Data records:
BEGIN
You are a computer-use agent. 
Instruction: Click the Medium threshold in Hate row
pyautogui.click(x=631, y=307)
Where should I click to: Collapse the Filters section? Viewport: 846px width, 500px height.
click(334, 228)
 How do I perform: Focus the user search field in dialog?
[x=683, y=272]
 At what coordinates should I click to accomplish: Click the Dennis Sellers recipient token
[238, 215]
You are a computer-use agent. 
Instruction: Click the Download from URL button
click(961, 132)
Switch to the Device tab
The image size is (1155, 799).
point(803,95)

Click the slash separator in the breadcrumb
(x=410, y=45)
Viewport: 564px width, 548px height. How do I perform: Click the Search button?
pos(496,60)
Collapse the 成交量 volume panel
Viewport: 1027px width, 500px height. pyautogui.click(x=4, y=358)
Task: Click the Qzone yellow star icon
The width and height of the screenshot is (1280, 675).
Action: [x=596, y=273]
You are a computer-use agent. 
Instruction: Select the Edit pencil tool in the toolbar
END
Aim of the task: Please give a word-for-word repetition of the lines from the one containing "Viewport: 564px width, 548px" through the last line of the data above, including both, and nothing besides.

Written solution:
Viewport: 564px width, 548px height. How do I perform: Click the Search button?
pos(496,60)
Collapse the 成交量 volume panel
Viewport: 1027px width, 500px height. pyautogui.click(x=4, y=358)
Task: Click the Qzone yellow star icon
The width and height of the screenshot is (1280, 675).
Action: [x=596, y=273]
You are a computer-use agent. 
Instruction: Select the Edit pencil tool in the toolbar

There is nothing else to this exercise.